Aragorn schüttelte den Kopf. "Ich bin Aragorn, Sohn von Arathorn. Ich bin Elendils Erbe, und auch Earendurs Erbe"
Der Elb schwieg lange, bevor er schließlich sagte: "Du kommst aus einem großen Hause, Estel, ich meine, Aragorn. Ich glaube, du bist würdig, das Erbe deiner Vorfahren eines Tages anzutreten"
Der Waldläufer zuckte die Schultern. "Ich komme aus dem Hause desjenigen, der es versäumte, den Ring der Macht zu zerstören, aus dem Hause derjenigen, denen es nicht gelang, sich mit ihren Geschwistern zu einigen, sodass das Königreich von Anor zerfallen und verfallen musste. Ich weiß nicht, ob ich das Erbe antreten, ob ich wiedergutmachen kann, was sie getan haben"
Legolas seufzte. "Darf ich?", fragte er, bevor er Aragorns Hand nahm. Der nickte. "Als ich dich das erste Mal traf, warst du allein an den Grenzen des Waldlandreichs unterwegs. Du fandest ein verletztes Reh, hast dich um es gekümmert und es geheilt"
Aragorn zuckte die Schultern. Was hatte ein geheiltes Tier damit zu tun?
"Die Hände eines Königs sind die Hände eines Heilers. Es heißt, daran werden die Menschen von Gondor ihren König erkennen, wenn er eines Tages zurückkehrt. Hast du dich je gefragt, warum das so ist?"
Er schüttelte den Kopf.
"Derjenige, der diesen Thron besteigen wird, wenn die Dunkelheit besiegt ist, wird viel Zeit damit verbringen müssen, Dinge zu heilen.

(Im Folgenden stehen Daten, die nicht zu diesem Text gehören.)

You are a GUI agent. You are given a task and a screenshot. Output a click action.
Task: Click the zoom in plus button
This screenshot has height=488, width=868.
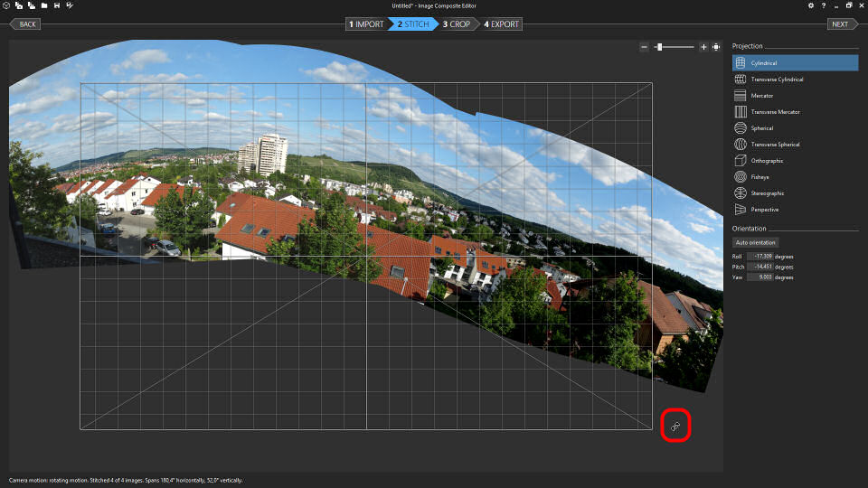703,47
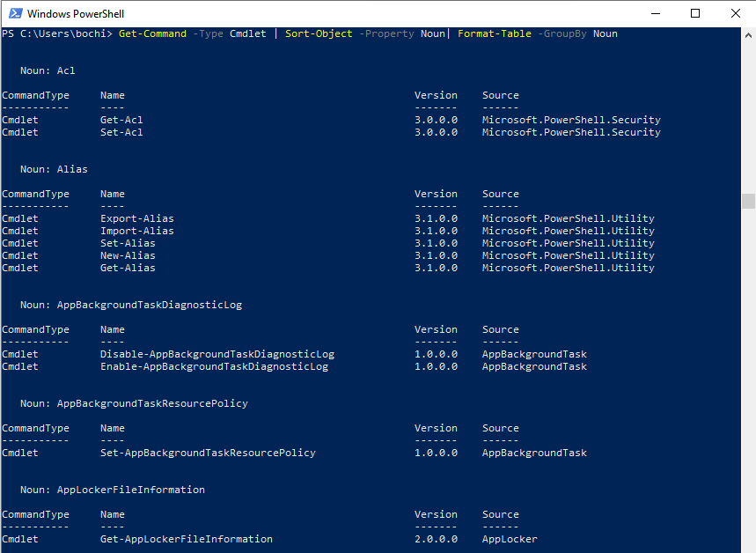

Es gibt zerrissene Königreiche, von Kampf und Krieg geplagte Landstriche, Generationen von Traumata, die aufgearbeitet werden müssen. Derjenige, der den Thron besteigt, braucht die Hände eines Heilers, um zu flicken, was einst kaputt gegangen ist, und diese Welt wiederaufzubauen, nachdem vieles über Jahrhunderte hinweg im Niedergang gewesen ist."
Aragorn lehnte sich an die Schulter des anderen.
"Wenn das dein Weg ist, dann wirst du ihn beschreiten können. In deiner Linie gab es nicht nur Elendil, Isildur und die Geschwister, die sich nicht einigen konnten. Earendur war ein guter König, er war weise und gerecht. Arvedui, der letzte König von Arthedain, war großzügig und gütig. Dein Vater, Arathorn, war mutig. Und deine Mutter Gilraen...es ist auch ihr Blut, das durch deine Adern fließt"
"Danke", sagte Aragorn leise.
Eine Weile saßen sie so da, die Hände miteinander verschränkt, Aragorns Kopf in der Halsbeuge des Elben angelehnt.
"Erst dachte ich, es wäre ein Fehler, mich dir zu offenbaren", sagte Aragorn dann. "Aber jetzt bin ich froh, dass ich es getan habe"
Legolas strich ihm mit der freien Hand über den Rücken. "Ich danke dir für dein Vertrauen, Aragorn, Arathorns Sohn"
"Es ist schon spät. Wir sollten schlafen gehen"
Der Elb nickte. Sie standen auf und legten Mäntel, Waffen und Wämser ab, bis sie beide nur noch Tunika und Hosen trugen. Dann legten sie sich in das Bett, das so schmal war, dass sie sich aneinander schmiegen mussten, um beide hineinzupassen.
Aragorn spürte den warmen Atem des Elben dicht an seinem Hals, spürte, wie sich seine Brust langsam hob und senkte.
Legolas legte seinen Arm um ihn, als wolle er ihn beschützen, und bald war Aragorn eingeschlafen.